“爆速”でIPOを成し遂げたITベンチャー代表が語る「上場のリアル」

2015年に創業し、その後わずか4年という短期間で加速度的な成長を遂げ、まさに“爆速”で株式上場を果たしたマクビープラネット。その勢いは上場しても衰えることはない。新規IPOが急増する近年においては「上場」が「ゴール」となってしまうケースも散見され、上場後に“失速”してしまう企業も存在するにもかかわらず、なぜ、マクビーは“爆速成長”を続けることができるのか? 本連載では、『ぼくがマクビーにいる理由』の著者で同社代表取締役である千葉知裕氏が、上場の「舞台裏」から現在のマクビーに至る一連の軌跡を語る。

高水準を維持する新規上場企業数

 2021年のIPO市場を見渡してみると、125の会社が新規上場を果たしている。この数字は14年ぶりに100社を超える高水準だ。そして2022年の4月からは東京証券取引所が3つの新市場に再編され、東証1部、2部、ジャスダック、マザーズの市場区分が、「プライム」、「スタンダード」、「グロース」の3つの新しい市場区分となった。

 それぞれの市場のコンセプトを明確にすると、「プライム=グローバルな投資家との建設的な対話を中心に据えた企業」、「スタンダード=市場における投資対象として十分な流動性とガバナンス水準をクリアした企業」、「グロース=高い成長と可能性を有する企業」といえるだろう。マクビープラネット(以下「マクビー」)は2020年の3月にマザーズ市場に上場したが、ぼくたちはより高い成長を目指すべく、グロース市場を選択することを決めた。

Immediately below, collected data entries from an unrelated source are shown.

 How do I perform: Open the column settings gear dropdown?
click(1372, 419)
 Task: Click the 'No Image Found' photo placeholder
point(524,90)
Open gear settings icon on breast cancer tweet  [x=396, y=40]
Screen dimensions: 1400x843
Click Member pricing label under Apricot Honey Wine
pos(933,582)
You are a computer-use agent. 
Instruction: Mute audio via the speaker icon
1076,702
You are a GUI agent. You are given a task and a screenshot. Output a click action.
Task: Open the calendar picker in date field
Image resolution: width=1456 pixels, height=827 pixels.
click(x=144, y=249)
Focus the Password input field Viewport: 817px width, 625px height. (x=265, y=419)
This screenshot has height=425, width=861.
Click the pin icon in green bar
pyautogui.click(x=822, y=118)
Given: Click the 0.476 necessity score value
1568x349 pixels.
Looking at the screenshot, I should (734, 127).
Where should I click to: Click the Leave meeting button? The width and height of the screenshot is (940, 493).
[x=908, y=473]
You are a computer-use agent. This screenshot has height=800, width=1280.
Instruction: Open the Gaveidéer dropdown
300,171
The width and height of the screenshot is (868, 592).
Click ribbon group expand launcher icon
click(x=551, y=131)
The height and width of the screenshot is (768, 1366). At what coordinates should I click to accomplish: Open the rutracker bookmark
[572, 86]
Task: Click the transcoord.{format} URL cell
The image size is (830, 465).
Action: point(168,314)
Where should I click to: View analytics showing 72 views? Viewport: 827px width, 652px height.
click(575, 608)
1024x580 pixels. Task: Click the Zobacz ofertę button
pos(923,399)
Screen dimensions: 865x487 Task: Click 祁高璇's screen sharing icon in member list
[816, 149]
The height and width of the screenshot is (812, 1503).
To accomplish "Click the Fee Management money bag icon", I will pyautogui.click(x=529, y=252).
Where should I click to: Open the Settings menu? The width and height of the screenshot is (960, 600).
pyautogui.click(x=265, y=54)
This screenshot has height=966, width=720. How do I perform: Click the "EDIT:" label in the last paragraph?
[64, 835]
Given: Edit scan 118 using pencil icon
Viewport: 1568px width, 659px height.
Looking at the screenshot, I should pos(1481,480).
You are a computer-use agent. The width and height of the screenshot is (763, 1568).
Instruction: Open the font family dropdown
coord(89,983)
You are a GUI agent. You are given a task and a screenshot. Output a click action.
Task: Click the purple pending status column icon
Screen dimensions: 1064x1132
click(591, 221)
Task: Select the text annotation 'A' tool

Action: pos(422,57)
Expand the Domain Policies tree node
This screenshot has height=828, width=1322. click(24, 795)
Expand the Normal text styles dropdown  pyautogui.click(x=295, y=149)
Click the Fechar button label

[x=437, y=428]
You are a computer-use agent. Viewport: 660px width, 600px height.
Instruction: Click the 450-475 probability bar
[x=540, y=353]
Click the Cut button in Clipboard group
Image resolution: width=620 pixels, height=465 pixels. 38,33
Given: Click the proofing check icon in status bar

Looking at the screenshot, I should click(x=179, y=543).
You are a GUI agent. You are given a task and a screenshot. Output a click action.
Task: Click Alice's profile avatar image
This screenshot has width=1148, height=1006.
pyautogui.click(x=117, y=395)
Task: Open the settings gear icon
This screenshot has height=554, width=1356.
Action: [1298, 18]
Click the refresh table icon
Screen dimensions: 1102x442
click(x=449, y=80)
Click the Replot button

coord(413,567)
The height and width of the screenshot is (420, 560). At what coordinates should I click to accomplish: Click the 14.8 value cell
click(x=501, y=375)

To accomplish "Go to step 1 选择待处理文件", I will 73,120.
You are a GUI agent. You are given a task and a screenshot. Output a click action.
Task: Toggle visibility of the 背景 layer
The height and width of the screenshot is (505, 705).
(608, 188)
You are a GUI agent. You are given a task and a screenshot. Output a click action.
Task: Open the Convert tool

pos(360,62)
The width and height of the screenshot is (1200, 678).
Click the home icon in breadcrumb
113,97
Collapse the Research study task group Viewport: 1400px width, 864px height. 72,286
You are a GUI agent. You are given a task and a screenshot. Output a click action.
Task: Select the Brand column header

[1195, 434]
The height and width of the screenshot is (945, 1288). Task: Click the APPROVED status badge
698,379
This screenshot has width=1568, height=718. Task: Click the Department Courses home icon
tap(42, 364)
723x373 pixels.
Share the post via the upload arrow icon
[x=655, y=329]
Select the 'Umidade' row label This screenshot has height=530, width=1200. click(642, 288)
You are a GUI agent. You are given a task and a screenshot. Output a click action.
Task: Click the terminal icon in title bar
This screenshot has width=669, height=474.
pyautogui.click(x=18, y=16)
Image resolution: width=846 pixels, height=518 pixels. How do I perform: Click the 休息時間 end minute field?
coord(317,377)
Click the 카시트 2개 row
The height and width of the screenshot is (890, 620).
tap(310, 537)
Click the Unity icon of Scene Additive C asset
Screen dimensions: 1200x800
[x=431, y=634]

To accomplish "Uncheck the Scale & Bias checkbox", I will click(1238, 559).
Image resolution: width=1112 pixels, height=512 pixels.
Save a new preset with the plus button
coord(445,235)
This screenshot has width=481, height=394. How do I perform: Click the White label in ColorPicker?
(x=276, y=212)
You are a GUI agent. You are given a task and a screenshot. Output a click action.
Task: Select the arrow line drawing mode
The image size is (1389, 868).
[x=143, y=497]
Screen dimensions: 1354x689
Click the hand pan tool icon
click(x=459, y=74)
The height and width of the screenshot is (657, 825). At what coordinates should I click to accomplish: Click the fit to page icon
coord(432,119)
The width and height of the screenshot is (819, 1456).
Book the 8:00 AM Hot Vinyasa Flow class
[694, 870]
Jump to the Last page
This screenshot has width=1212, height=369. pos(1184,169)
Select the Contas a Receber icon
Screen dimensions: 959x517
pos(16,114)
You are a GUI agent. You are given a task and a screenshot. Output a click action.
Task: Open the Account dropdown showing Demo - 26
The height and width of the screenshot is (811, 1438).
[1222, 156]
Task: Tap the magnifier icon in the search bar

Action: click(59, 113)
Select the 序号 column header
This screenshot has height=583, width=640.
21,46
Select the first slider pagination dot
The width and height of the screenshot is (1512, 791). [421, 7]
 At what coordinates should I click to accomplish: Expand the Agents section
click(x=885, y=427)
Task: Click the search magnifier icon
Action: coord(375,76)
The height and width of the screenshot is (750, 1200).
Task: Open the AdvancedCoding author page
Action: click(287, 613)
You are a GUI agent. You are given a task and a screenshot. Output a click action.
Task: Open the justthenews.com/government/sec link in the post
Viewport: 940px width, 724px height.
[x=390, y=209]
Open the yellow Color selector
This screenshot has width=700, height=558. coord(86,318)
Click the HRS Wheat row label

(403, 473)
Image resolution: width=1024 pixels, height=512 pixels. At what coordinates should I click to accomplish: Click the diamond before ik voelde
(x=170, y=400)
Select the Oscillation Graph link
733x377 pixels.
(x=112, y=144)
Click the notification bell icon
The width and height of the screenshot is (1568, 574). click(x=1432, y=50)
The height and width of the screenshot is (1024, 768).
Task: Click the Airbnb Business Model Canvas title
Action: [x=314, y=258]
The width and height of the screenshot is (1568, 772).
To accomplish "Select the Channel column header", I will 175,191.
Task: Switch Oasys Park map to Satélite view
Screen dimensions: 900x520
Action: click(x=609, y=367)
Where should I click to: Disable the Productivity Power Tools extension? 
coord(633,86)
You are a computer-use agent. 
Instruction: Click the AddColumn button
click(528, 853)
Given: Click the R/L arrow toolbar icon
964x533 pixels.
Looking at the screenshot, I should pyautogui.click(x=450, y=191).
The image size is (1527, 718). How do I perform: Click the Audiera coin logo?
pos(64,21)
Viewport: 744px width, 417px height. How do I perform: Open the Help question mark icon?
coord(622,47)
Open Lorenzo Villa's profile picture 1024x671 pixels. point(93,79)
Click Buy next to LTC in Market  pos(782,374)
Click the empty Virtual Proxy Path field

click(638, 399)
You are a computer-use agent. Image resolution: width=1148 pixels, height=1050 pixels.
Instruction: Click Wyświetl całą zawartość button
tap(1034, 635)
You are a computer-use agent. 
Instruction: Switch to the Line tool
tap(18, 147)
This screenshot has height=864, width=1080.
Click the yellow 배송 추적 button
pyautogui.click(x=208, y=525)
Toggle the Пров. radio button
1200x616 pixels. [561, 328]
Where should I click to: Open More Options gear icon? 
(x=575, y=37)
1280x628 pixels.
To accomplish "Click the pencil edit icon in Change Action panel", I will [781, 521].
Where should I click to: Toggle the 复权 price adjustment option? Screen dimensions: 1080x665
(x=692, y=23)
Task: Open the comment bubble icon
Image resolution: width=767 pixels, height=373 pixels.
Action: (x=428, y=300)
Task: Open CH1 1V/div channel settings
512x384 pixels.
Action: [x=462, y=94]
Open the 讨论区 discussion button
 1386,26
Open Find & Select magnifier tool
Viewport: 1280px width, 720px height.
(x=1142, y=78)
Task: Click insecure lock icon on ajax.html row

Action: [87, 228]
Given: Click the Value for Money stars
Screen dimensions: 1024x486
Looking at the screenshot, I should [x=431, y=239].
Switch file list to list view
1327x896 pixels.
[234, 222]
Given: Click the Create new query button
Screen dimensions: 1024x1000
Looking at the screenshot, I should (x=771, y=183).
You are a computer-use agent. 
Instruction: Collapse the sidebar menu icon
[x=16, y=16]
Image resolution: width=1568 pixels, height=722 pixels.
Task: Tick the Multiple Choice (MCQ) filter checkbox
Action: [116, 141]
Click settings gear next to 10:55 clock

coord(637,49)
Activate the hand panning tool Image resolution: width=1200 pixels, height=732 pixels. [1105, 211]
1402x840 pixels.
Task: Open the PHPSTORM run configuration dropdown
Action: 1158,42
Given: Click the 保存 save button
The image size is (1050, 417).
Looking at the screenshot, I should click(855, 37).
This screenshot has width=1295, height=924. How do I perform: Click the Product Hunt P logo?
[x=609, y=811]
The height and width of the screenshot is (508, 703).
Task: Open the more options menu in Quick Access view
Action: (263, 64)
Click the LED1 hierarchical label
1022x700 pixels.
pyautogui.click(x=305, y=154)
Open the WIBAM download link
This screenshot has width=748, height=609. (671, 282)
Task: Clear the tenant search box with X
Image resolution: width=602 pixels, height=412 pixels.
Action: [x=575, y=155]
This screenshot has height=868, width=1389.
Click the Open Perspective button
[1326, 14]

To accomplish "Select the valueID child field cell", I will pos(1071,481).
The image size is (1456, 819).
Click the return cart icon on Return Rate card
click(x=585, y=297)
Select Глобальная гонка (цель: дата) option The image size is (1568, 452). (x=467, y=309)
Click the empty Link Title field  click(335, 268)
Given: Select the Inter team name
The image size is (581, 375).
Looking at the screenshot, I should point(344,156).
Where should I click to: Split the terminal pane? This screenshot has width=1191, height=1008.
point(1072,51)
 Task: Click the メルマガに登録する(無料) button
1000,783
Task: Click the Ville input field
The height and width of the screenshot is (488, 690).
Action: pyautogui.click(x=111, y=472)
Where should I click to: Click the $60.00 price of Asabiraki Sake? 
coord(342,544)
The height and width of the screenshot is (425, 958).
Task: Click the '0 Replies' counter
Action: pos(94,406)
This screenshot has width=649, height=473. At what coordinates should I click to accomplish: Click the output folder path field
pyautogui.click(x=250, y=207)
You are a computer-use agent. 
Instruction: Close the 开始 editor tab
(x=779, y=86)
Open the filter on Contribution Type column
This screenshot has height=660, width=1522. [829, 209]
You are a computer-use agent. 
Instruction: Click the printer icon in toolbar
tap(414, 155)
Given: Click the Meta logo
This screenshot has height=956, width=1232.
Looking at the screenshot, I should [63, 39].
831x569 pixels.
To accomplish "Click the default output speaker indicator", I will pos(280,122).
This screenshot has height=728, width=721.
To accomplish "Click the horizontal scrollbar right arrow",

 株安傾向が続いた2022年は、長引く新型コロナウイルスの影響やウクライナ情勢への懸念からIPOを目指す企業にとって厳しい環境といわれているが、ぼくはそうとは言い切れないと考えている。現に、2021年に引き続いて2022年度も100社以上が新規上場を果たしている。この動きは、コロナ禍の中でも会社を成長させ、上場に必要な環境や体制を整えたベンチャー企業やスタートアップ企業が多く存在していることを証明している。時代がどんなに変化しても、成長を続ける企業は必ず存在するのだ。